Order entered May 29, 1978 (SHERMAN, J.) modified by granting petitioner's application for a turnover order and directing respondent to comply with petitioner's income execution only to the extent that the judgment debtor's disposable earnings are not diminished by more than 25%; as modified, affirmed, with $10 costs to the appellant.

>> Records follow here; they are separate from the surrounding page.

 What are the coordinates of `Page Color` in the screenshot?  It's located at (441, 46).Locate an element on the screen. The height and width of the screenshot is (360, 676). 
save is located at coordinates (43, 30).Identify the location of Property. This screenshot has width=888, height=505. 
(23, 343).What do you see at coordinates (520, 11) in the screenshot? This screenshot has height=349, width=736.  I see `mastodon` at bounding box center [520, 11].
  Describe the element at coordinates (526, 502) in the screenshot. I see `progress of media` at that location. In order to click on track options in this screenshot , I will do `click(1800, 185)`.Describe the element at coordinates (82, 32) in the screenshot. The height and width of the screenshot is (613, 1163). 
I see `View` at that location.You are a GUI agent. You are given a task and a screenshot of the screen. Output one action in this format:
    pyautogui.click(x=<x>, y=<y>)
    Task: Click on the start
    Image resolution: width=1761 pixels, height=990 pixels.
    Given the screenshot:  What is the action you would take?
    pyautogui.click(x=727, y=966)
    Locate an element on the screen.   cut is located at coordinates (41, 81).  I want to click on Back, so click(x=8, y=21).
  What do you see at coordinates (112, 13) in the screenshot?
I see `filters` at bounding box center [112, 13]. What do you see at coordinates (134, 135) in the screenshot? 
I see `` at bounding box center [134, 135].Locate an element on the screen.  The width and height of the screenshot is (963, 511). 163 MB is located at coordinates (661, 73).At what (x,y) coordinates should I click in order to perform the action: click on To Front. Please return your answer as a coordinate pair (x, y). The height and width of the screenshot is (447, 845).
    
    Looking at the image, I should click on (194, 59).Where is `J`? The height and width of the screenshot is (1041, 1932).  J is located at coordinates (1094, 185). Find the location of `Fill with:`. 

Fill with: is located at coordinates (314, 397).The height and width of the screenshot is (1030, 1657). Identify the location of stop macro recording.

As we construe title III of the Consumer Credit Protection Act (US Code, tit 15, §§ 1671-1677), the maximum amount which may be garnished from the earnings of an individual for any workweek is 25% of his "disposable earnings" (i.e., after-tax earnings [see US Code, tit 15, § 1672, subd [b]), except in the case of an order for support, in which event the maximum is 50% of disposable earnings, and up to 60% where the individual receiving support is a spouse or dependent child (US Code, tit 15, § 1673). In the case before us, a payroll deduction order for support issuing out of the Family Court was served upon respondent (employer of petitioner's judgment debtor) long before the service of petitioner's 10% income execution (CPLR 5231, subd [b]). Since the order of support takes priority over the income execution (Personal Property Law, § 49-b), no amount may be withheld pursuant to that execution under the formula set forth in the Consumer Credit Protection Act unless, and except to the extent that, the support order does not absorb the 25% of the debtor's disposable earnings which is susceptible to garnishment (US Code, tit 15, § 1673, subd [a]; Marshall v District Ct. for Forty-First-b Judicial Dist. of Mich., 44 F. Supp. 1110).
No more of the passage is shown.